Sean memandang benci terhadap keduanya.
"Mau ngapain ke sini?" Tanyanya dengan nada yang terdengar dingin.
Kedunya menoleh bersamaan. Lalu pak Zain mendekat ke arah Sean. Menampar pipi Sean dengan keras dan sorot mata marah.
Sean memegang pipinya yang habis di tampar tadi. Sudut bibirnya terangkat kecut. Menahan rasa perih yang menjalar di pipinya.
"Kenapa kamu melarang pihak sekolah untuk memberi tahu soal El?"
Sean masih diam.
"Kenapa kamu melarang para petugas rumah sakit untuk papa dan mama masuk? APA SALAH KAMI?" Pak Zain menaikkan intonasi suaranya.
Sean tertawa remeh. "Vera bukan mama Sean! Berenti sebut dia mama di depan Sean. Karna Sean sudah gak sudi!"
Pak Zain melayangkan tamparan keras kedua kalinya di pipi Sean. Menyebabkan sudut bibir Sean mengeluarkan darah.
Bu Vera mencegah dan mencoba menenangkan emosi yang meluap dari pak Zain.
"Dengar! Kami sungguh shock dengan ini! Dan kamu dengan keterlaluan menyuruh para petugas rumah sakit untuk melarang kami melihat keadaan El! Otak kamu di taruh dimana Sean?" Pak Zain menyerukan dengan napas yang memburu.
"Apa peduli kalian?"
Pak Zain menggeram. Bu Vera menahan tangan pak Zain sebisa mungkin.
"KAMI PERDULI! KAMU TIDAK PERNAH MENGHORMATI KAMI!"
"Perduli? Haha!" Terdengar tawa kecut Sean. "Kalian kesini bukan karna kalian perduli! Tapi karna kalian ingin melakukan foto prewedding kan? Dan kalian hanya ingat El saat kalian membutuhkan dia!" Ucap Sean tegas.
"Tapi tidak seperti ini! Kami juga akan menunggu El sembuh!"
"Terus setelah sembuh, kalian akan tetap menjodohkan dia gitu? Secara tidak papa sadari. Papa sudah menjual anak papa sendiri, menjual darah daging papa sendiri untuk keuntungan papa sendiri! Dan papa rela menjual kebahagian El"
Sean beralih menatap bu Vera, kemudian kembali menatap pak Zain. Secara bergantian.
"Apa kalian tahu? El sangat menderita dengan perjodohan sialan ini!"
Pak Zain mengangkat tangan ke udara, ingin melayangkan satu pukulan lagi di pipi Sean. Tapi di cegah oleh bu Vera.
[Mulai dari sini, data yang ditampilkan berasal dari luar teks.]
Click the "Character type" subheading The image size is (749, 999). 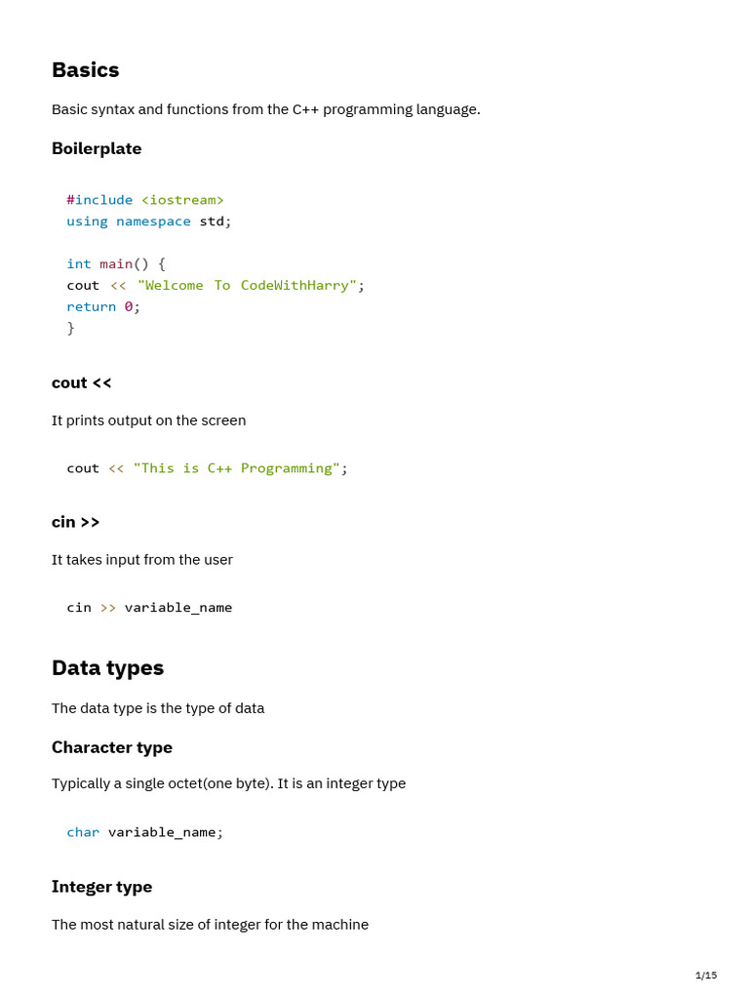112,747
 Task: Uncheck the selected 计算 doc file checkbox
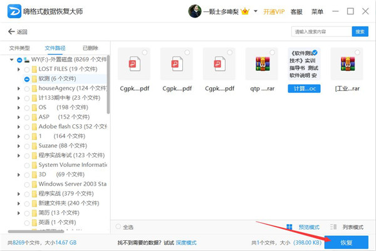pos(315,52)
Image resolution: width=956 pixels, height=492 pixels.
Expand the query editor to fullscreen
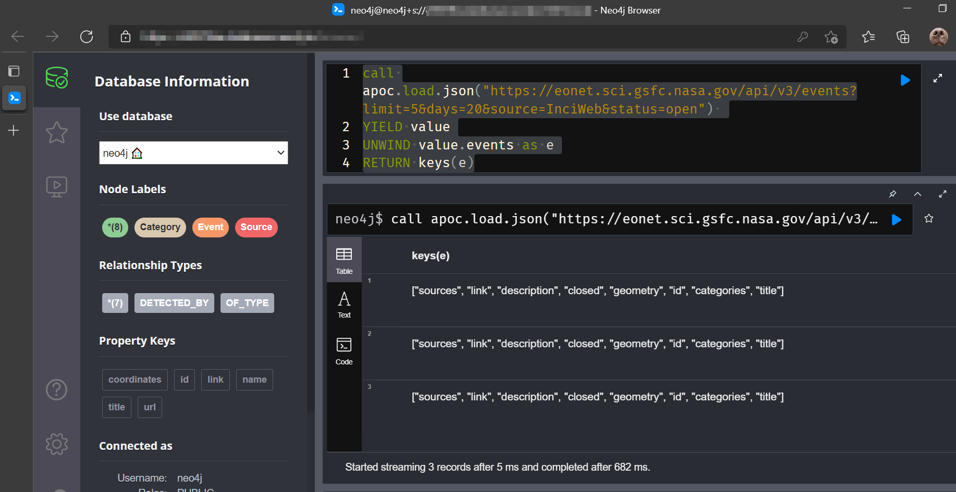click(937, 79)
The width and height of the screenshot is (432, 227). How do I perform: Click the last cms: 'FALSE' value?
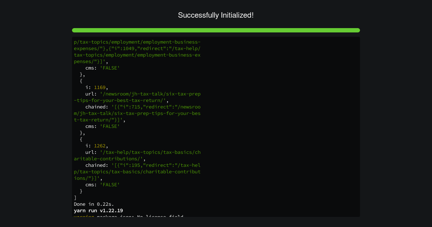coord(110,184)
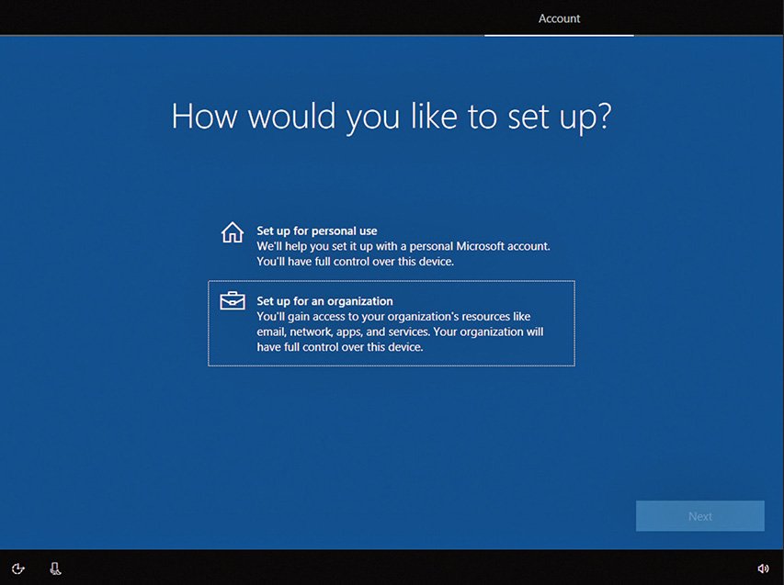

"Apa maksud kamu menderita? El bahagia dengan perjodohan ini, dia terlihat baik-baik saja, dan tidak tertekan!"
"Itu yang kalian lihat. Tapi apa kalian mendengar setiap malam dia nangis di kamar? Meratapi nasib buruk yang di buat oleh orang tuanya sendiri" ucap Sean seketika mengingat tangisan Bindy yang selalu mengusik pendengarannya waktu itu setiap malam.
"Heh jangan mengada-ngada!" Ujar pak Zain.
"Apa muka Sean jenaka? Sampai papa ngira Sean lagi mengada-ngada?"
Pak Zain terdiam.
"Papa tahu? El diam, El senyum, El menerima semuanya dari mulai pertemuan, pertunangan, sampai pernikahan, itu hanya ingin MENDAPAT KASIH SAYANG PAPA DAN..." Sean menatap sinis bu Vera. "Dia!"
Pak Zain kehabisan kata-kata. Apa benar yang di ucapkan Sean barusan?
"Dan asal kalian tahu, Sean adalah orang yang akan membatalkan pernikahan! Sean permisi" ucapnya kemudian masuk ke dalam ruangan ICU dengan keadaan hati yang berkecamuk.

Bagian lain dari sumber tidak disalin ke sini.